The positive electrode active material layer 4a of the positive electrode plate 4 is formed by applying a positive electrode mixture containing a positive electrode active material, a binder and a conductive additive to one or both surfaces of the positive electrode current collector plate 4b and drying it. Is done.

The positive electrode active material layer 4a can be formed, for example, by applying a positive electrode mixture containing a carbon material, such as activated carbon, on the positive electrode current collector plate 4b made of aluminum foil.

Moreover, as a binder contained in said positive electrode compound material, the well-known binder used normally for the positive electrode compound material of a lithium ion battery can be used, In said positive electrode compound material, Known additives such as a conductive aid can be added.

<Negative electrode plate 3>
In the capacitor element 20 of the third embodiment, the negative electrode plate 5 includes a negative electrode current collector plate 5b and a negative electrode active material layer 5a provided on the surface of the negative electrode current collector plate 5b. When the capacitor element 20 has a laminated structure as shown in FIG. 5, for example, the negative electrode plate 5 disposed in the outermost layer of the laminated structure has a negative electrode active material layer on one surface of the negative electrode current collector plate 5b. The negative electrode plate 5 disposed inside is provided with the negative electrode active material layer 5a on both surfaces of the negative electrode current collector plate 5b.

The negative electrode current collector plate 5b is made of, for example, a metal plate such as an aluminum foil. The negative electrode active material layer 5a is made of, for example, a negative electrode mixture containing a negative electrode active material made of activated carbon, a binder, and a conductive additive. It forms by apply | coating to one or both surfaces of the negative electrode current collecting plate 5b, and drying.

Moreover, as a binder contained in a negative electrode mixture, the well-known binder normally used for the negative electrode mixture of a lithium ion battery can be used, and a conductive support agent etc. are used for a negative electrode mixture. A known additive or the like can be added.

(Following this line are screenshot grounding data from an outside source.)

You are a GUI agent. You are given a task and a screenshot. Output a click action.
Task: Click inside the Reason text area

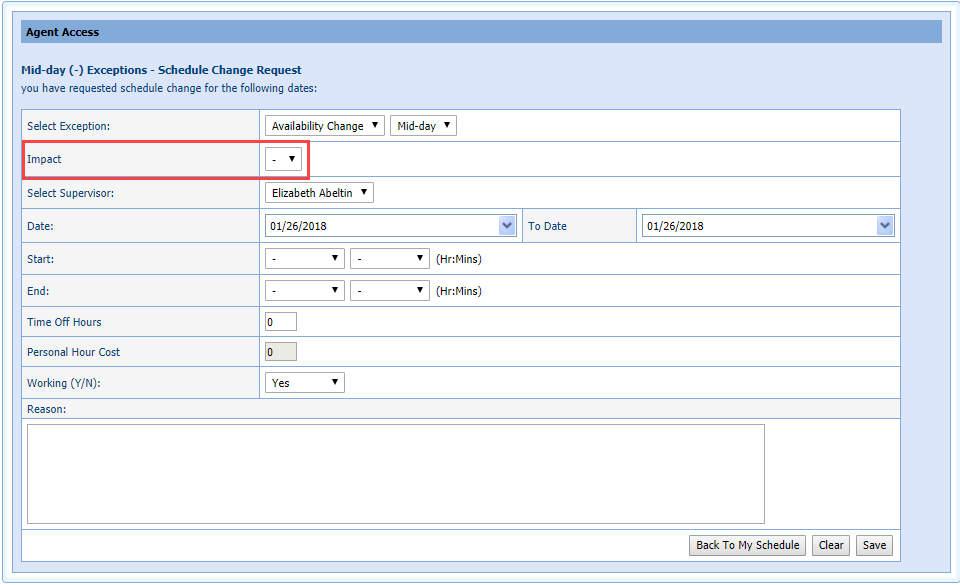[395, 473]
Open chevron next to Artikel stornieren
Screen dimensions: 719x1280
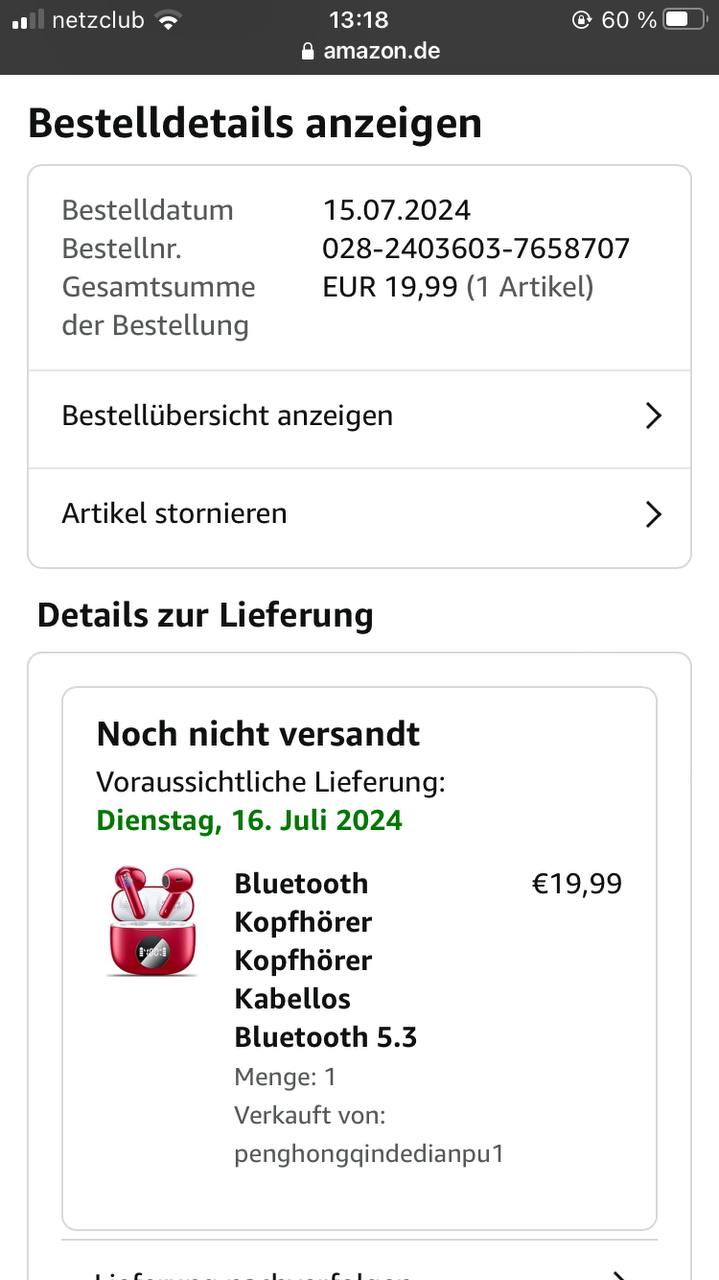pyautogui.click(x=653, y=514)
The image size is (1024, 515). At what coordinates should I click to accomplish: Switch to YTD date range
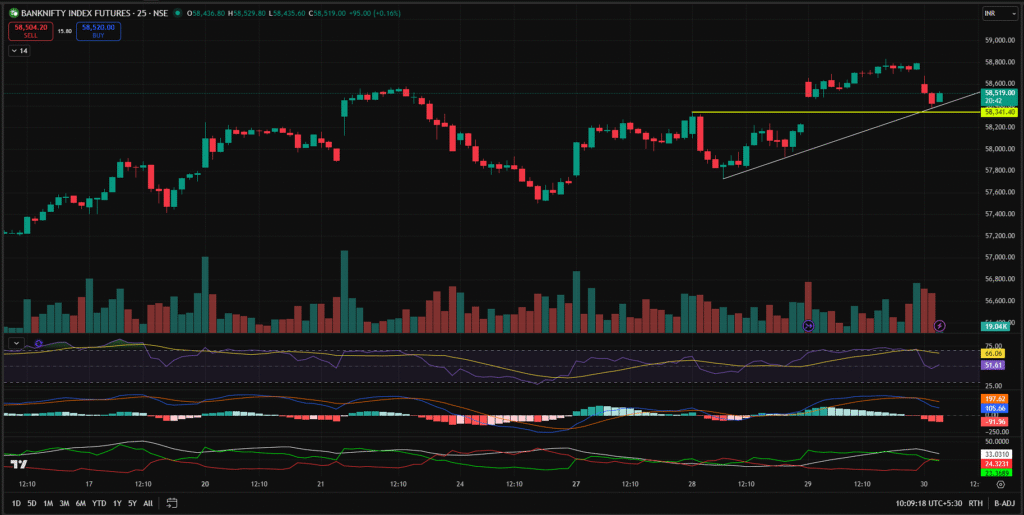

The positive electrode active material layer 4a is formed by applying a positive electrode mixture containing a positive electrode active material, a binder, and a conductive additive onto the positive electrode current collector plate 4b by a comma coater, a die coater, a gravure printing method, or the like. can do. Further, the negative electrode active material layer 5a is also coated with a negative electrode mixture containing a negative electrode active material, a binder, and a conductive auxiliary agent on the negative electrode current collector plate 5b by a comma coater, a die coater, a gravure printing method, or the like. Can be formed. However, the positive electrode active material layer 4a and the negative electrode active material layer 5a are preferably formed by coating by a screen printing method. This is because in screen printing, since the tension applied to the current collector is low, it is possible to use a thinner positive electrode current collector plate 4b or negative electrode current collector plate 5b.

<Electrolyte>
As an electrolysis solution, it can be used as an electrolytic solution in which 1.0 mol / L triethylmethylammonium tetrafluoroborate is dissolved in propylene carbonate.
In an electric double layer capacitor, an ionic liquid such as 1-ethyl-3-methylimidazolium tetrafluoroborate or 1-ethyl-3-methylimidazolium bis (trifluoromethanesulfonyl) imide may be used as an electrolytic solution. In this case, only an ionic liquid substantially free of an organic solvent can be used as the electrolytic solution. When an ionic liquid that does not substantially contain an organic solvent is used, the ionic liquid has a low vapor pressure up to a high temperature, and therefore, an electricity storage device such as an electric double layer capacitor having high heat resistance can be supplied. In addition, 1-ethyl-3-methylimidazolium tetrafluoroborate has a smaller ionic radius of tetrafluoroborate, an anion, and a higher conductivity than 1-ethyl-3-methylimidazolium bis (trifluoromethanesulfonyl) imide. Since it is high, a lower resistance electric double layer capacitor can be supplied.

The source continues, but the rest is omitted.